Iraq and Syria: Sanctions against extremist groups


Published: 22 August 2014

On 15 August 2014, the United Nations Security Council (UNSC) adopted Resolution 2170 (2014) condemning gross, widespread abuse of human rights by extremist groups in Iraq and Syria.

The Resolution names a number of individuals linked to extremist groups and is another step on the widespread national and regional restrictions in place against individuals and organisations with links to terrorism. However the Resolution also targets the ability of such groups to obtain financial benefit from oilfields and related infrastructure under their control.

This follows on from a UNSC Statement on 28 July 2014 which "stresses the obligation of the Member States to prevent and suppress the financing of terrorist acts, and expresses grave concern over the reports of the access to and seizure of oilfields and pipelines in Syria and Iraq by terrorist groups listed by the Security Council 1267/1989 Committee, namely 'Islamic State in Iraq and the Levant' and 'Jabhat Al-Nusra', and underscores in this regard that any trade of oil with these entities would be inconsistent with the Council's resolutions and that all States are required to ensure that their nationals and any persons within their territory do not trade in oil with these entities."
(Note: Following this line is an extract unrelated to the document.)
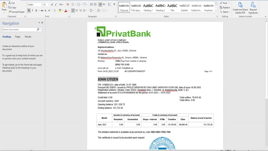Click Create and Share Adobe PDF

[x=240, y=8]
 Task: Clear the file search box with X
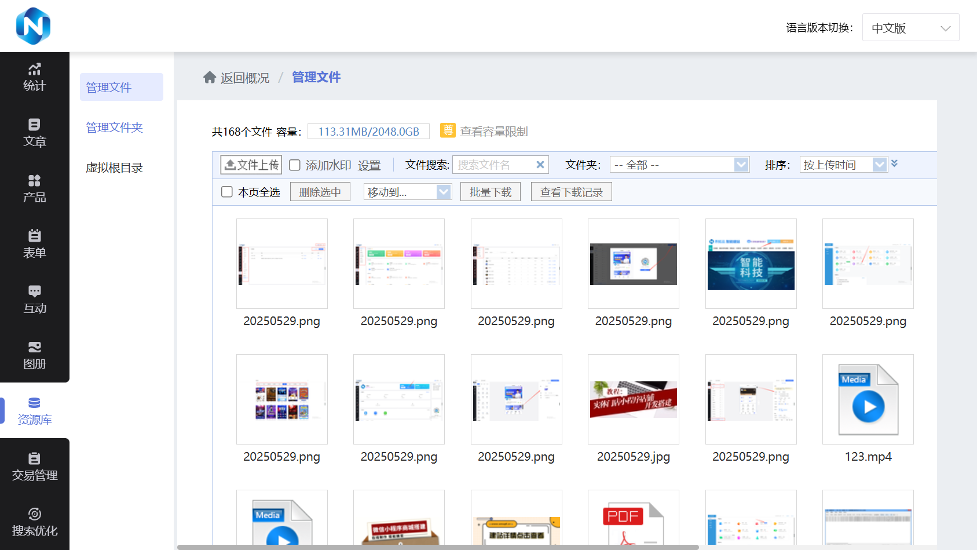click(540, 165)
This is a clear signal to states to implement legislation which will tighten up on any dealings with oil originating in areas under the control of groups such as ISIL.
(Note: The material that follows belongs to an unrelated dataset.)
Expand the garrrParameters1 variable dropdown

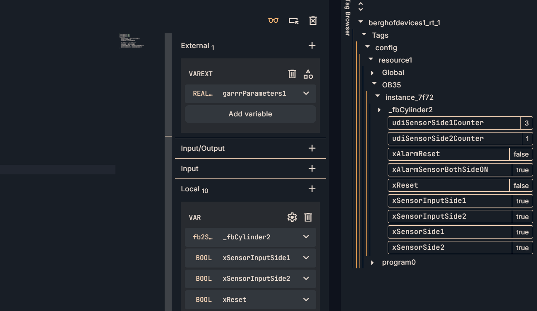tap(306, 94)
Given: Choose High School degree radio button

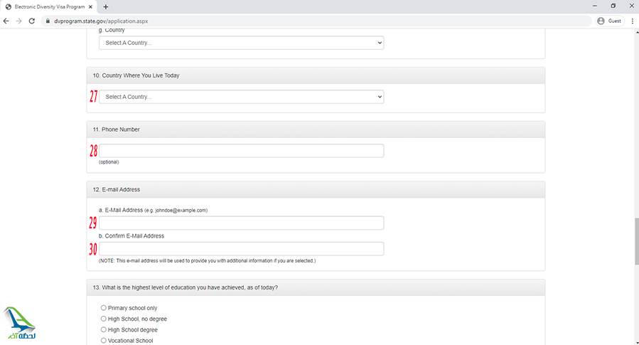Looking at the screenshot, I should (x=104, y=330).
Even in the absence of further restrictive measures, members should exercise considerable caution. There are already restrictions in place against many individuals and organisations (including Jabhat Al-Nusrah) which stand to gain financially, directly or indirectly, from trade in oil from areas under the control of ISIL and similar groups. Any dealings with such oil run a significant risk of being in breach of existing sanctions regulations. The risk is likely to increase as states focus on further measures to prevent ISIL and related organisations from benefiting from oil in the areas now under their control.